First of all, unbreakable codes do exist. Claude Shannon proved (in the strict, mathematical sense of “proof”) in 1949 that a code called the “one time pad” cannot be broken by any method. One time pads reportedly are used on the Washington-Moscow “hot line”.

One time pads are rarely used in practice, because there are certain other codes that present other advantages and are nearly unbreakable. (By “nearly unbreakable” I mean that the odds of their being broken are so low that it is pointless to worry about that possibility.) These are the codes used in “secure” web transactions.

Yet unbreakable codes, whether theoretically impregnable or practically untouchable, do not imply that DRM is possible.

To understand why, imagine that you can build an impregnable armored truck. This truck can carry bags of money anywhere; and as long as you keep the doors closed nobody can rob the truck. The problem is that the truck is useless unless you open its doors. Suppose you want to carry the day’s sales from a WalMart store to the Bank. You have to open the doors at WalMart to put money in, and you have to open them again at the Bank to get the money out. Robbers can strike when you open the doors at WalMart or at the Bank.

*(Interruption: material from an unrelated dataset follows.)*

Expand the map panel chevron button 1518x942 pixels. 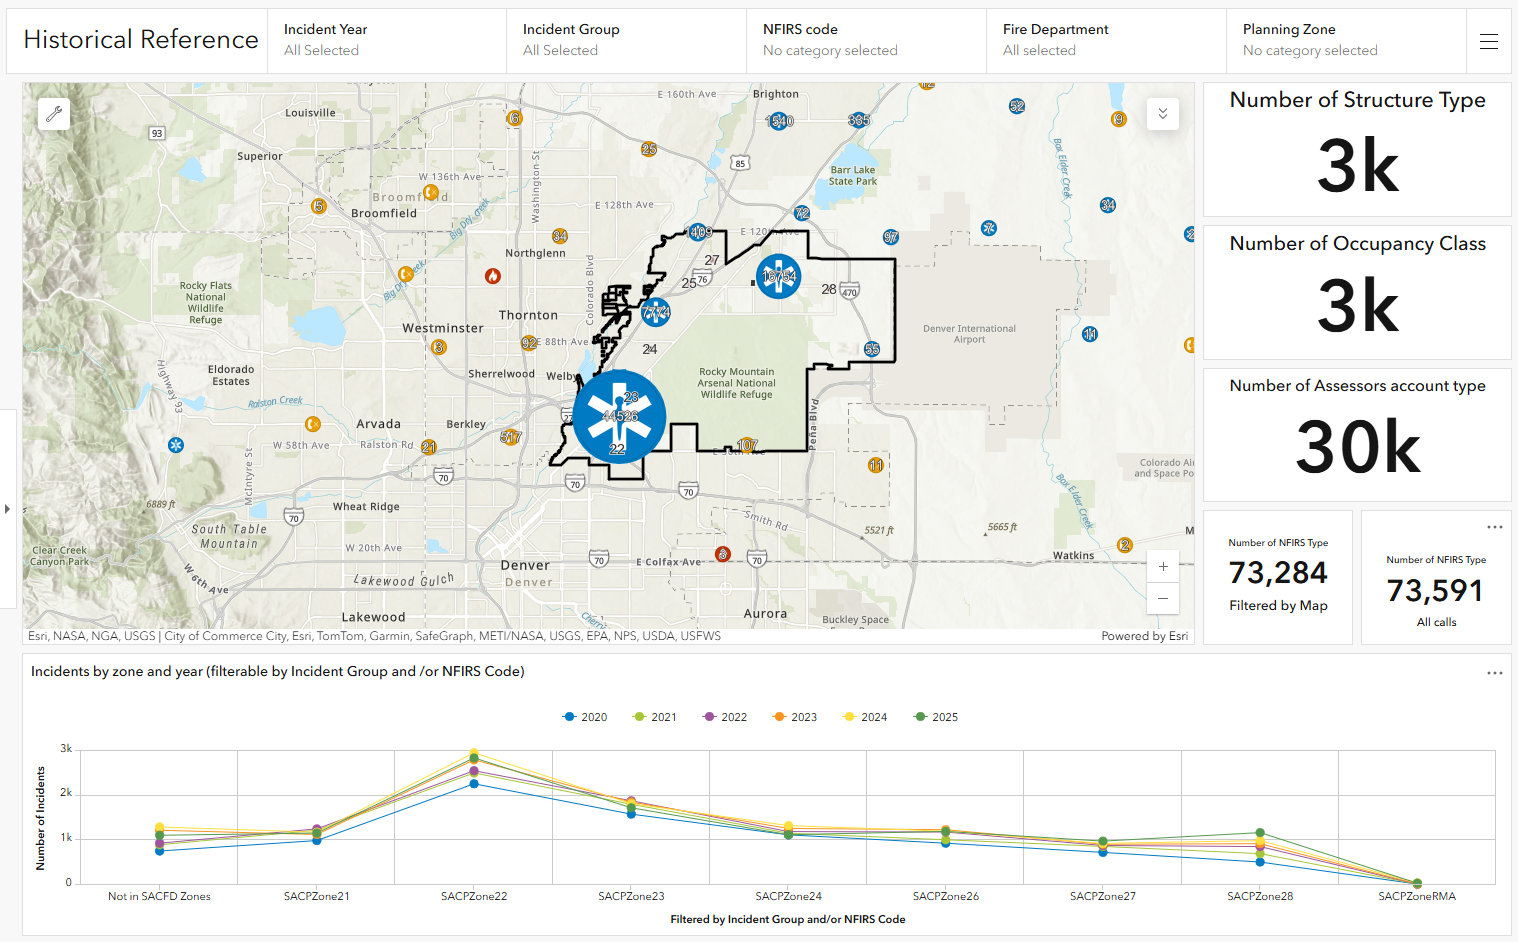coord(1162,114)
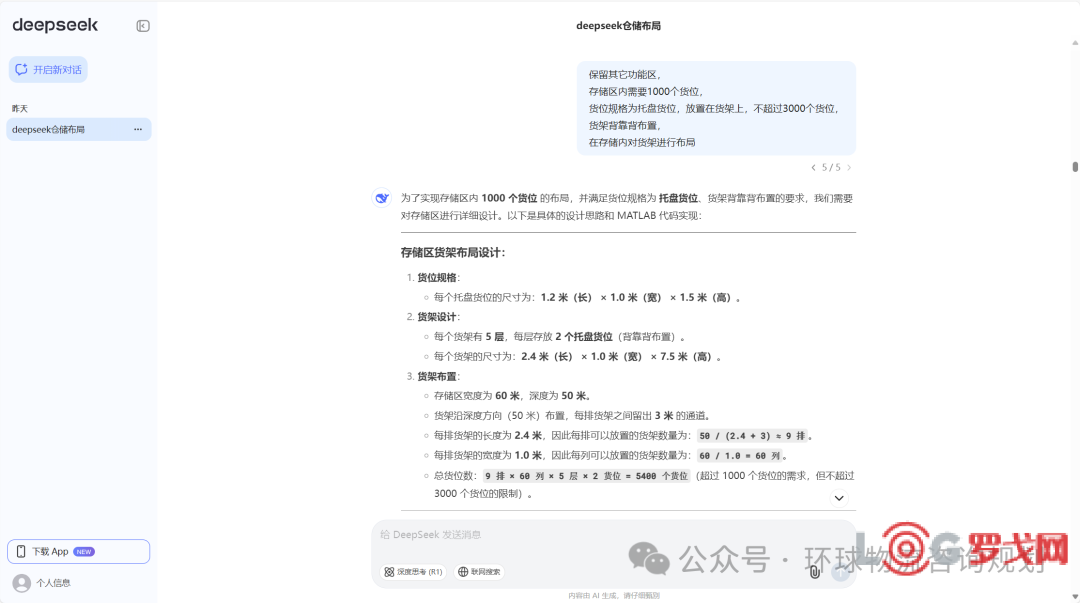This screenshot has width=1080, height=603.
Task: Start a new chat with 开启新对话
Action: (x=48, y=70)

The armored truck doesn’t solve your problem because it doesn’t provide end-to-end protection. The middle part of the money’s journey from customer to bank account is protected, but the first part and the last part of the journey happen outside the truck, and the money is vulnerable there.

The same is true for encryption-based DRM. End-to-end protection requires that the material be protected all the way from the performer, to the customer’s eyes and ears. If you leave the content unprotected anywhere along that path, it’s vulnerable. And encryption can’t protect the entire path, in the same way that the armored truck can’t protect the money’s entire path. You can’t seal the content inside its envelope of encryption until after it has been recorded, and you have to unseal it before you can play it for the customer.

The lack of end-to-end protection is especially serious for DRM systems, where one of the endpoints is under the control of the customer – who is the presumed adversary. It’s as if, in the armored-truck scenario, a criminal had control over the bank. If you have to open the truck’s doors at the bank, and the bank is controlled by a bad guy, then you’re sunk. It doesn’t matter how strong your armored truck is.

This is the predicament that DRM faces. The content needs to be unwrapped at the endpoint, and the system doesn’t control the endpoint. The content is vulnerable, regardless of how strong your codes are.